On Tuesday Boston Univ and the Concussion Legacy Foundation announced that Sash tested positive for an advanced form of CTE. On a scale of 0 to 4, Sash was rated as a stage 2. In comparison Junior Seau who played 20-seasons in the NFL, committed suicide at the age of 43 was also diagnosed as a stage 2.
Sash’s brother confirmed that Tyler had 1 confirmed concussion in college and 2 concussions as a pro. And of course the focus has been on the NFL and their policies on concussions.

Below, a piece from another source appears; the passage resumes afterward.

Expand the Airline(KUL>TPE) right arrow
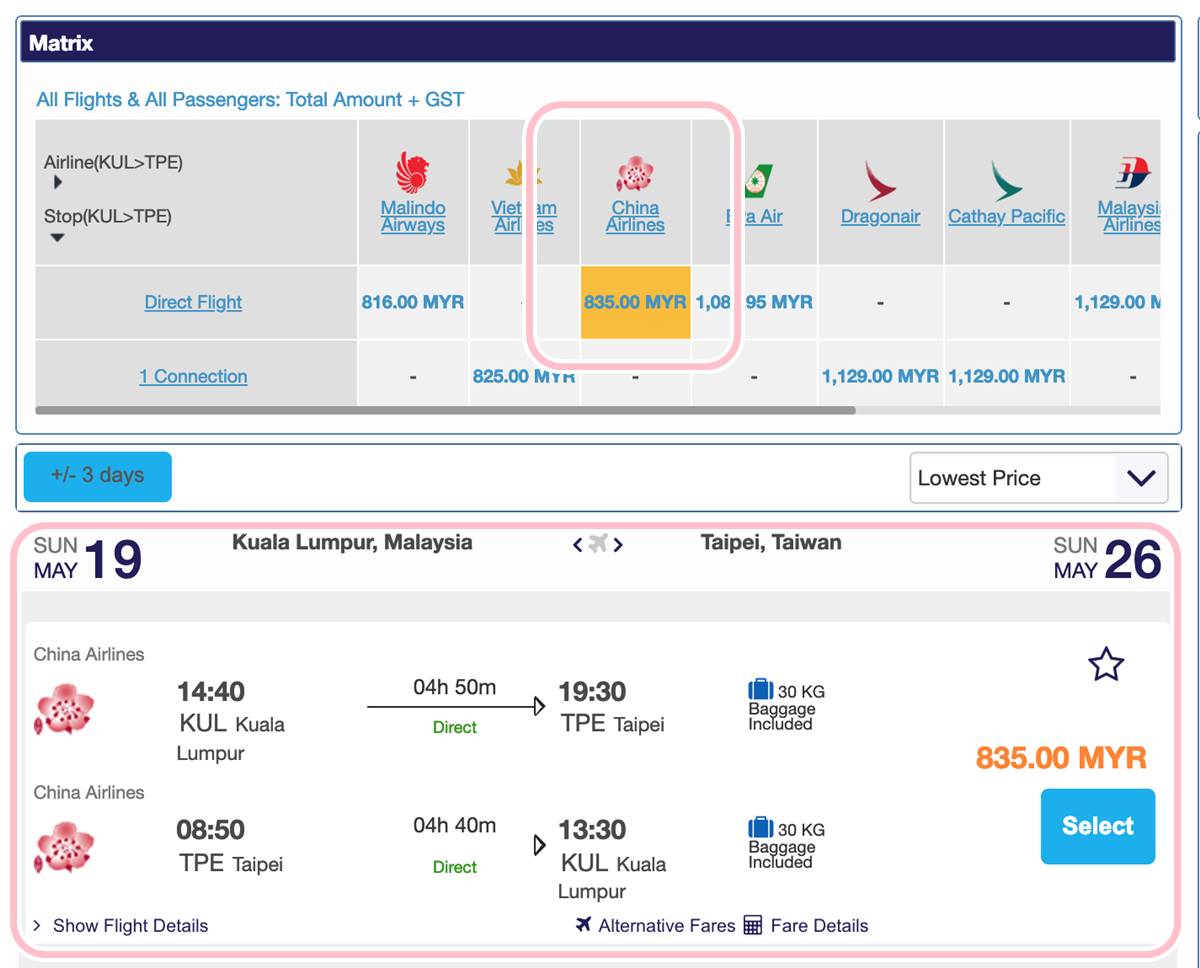This screenshot has height=968, width=1200. pos(58,183)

What’s missing from the conversation is what is NOT being done at the college level.
Since 2011, the NFL has taken steps to reduce the amount of contact in practice and in the offseason. Youth leagues have followed the NFL and reduced contact as well. The only organized football organization not to regulate contact is the NCAA; as they have decided to instead give out practice recommendations.
It’s time the NFL take the proper steps and stop just recommending and mandating the reduction of contact.
At the NFL level the players association pushed for reduce contact in practice, and with kids parents pushed for change. Unfortunately there’s no one looking out for college athletes. If the NCAA cannot look beyond the almighty dollar and change the rules, we may see more unfortunate situations like Tyler Sash.
If there is something to be said, “It’s On Broadway” to step up and say it!!